### ACTIVITY:
Please answer these from the eyeglasses thread:
(a) Which two instruments does Musicaterina have special eyeglasses for playing?
(b) At what age did Art Rock begin wearing glasses?
(c) What did Taggart do that lets Ingélou cope on the computer?

# Do you wear eyeglasses?



## Musicaterina (Apr 5, 2020)

Just because I'm curious if you do.

I normally wear eyeglasses becaus I'm moderately nearsighted and also very presbyopic for my age. Sometimes I wear contact lenses instead. 

Because of my presbyopia, I wear varifocals, and I have got special eyeglasses for playing the recorder and the viol and for working with the computer.


----------



## Art Rock (Nov 28, 2009)

Yes, since I was 8 (almost 8x8 now). Since about 12 years also for reading and computer stuff.


----------



## Ingélou (Feb 10, 2013)

I didn't need any sort of glasses till I was 50. Then I had some distance glasses for driving and moved on to reading glasses about 5 years later. About three years ago I began to develop cataracts and even glasses eventually couldn't help. However, I've now had both my eyes operated on so the current situation is that I have good long-distance sight in both eyes but need glasses to read. 

I'm all right on the computer because Taggart fiddled with the text which is now a bit bigger so I can cope.

### COLLECTED DATA:
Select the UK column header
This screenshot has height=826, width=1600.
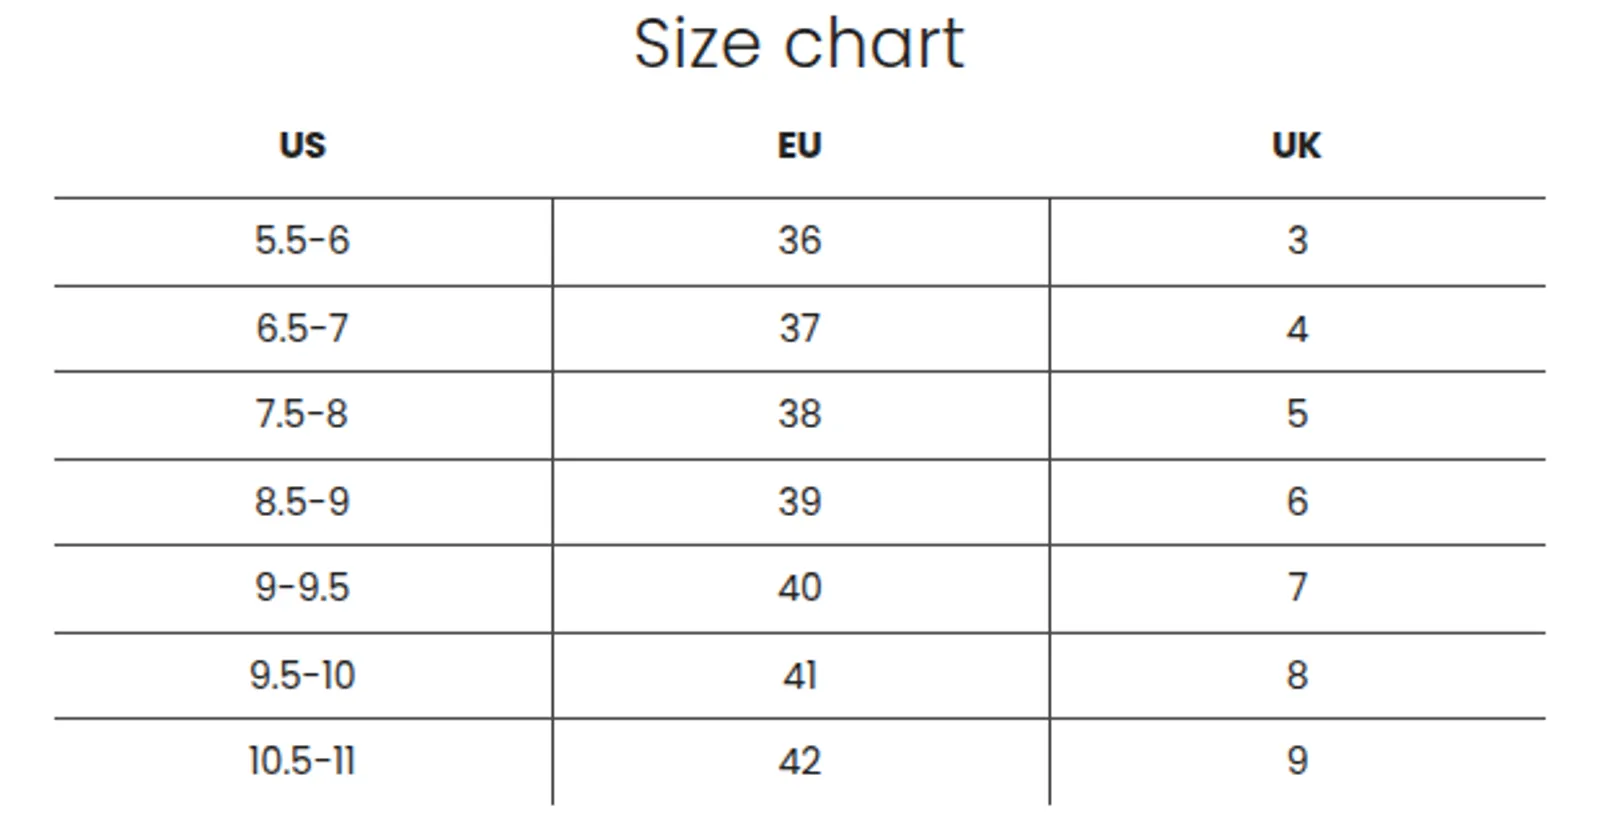point(1296,146)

### EXERCISE RESPONSE:
(a) The recorder and the viol.
(b) At 8.
(c) Taggart fiddled with the text, which is now a bit bigger.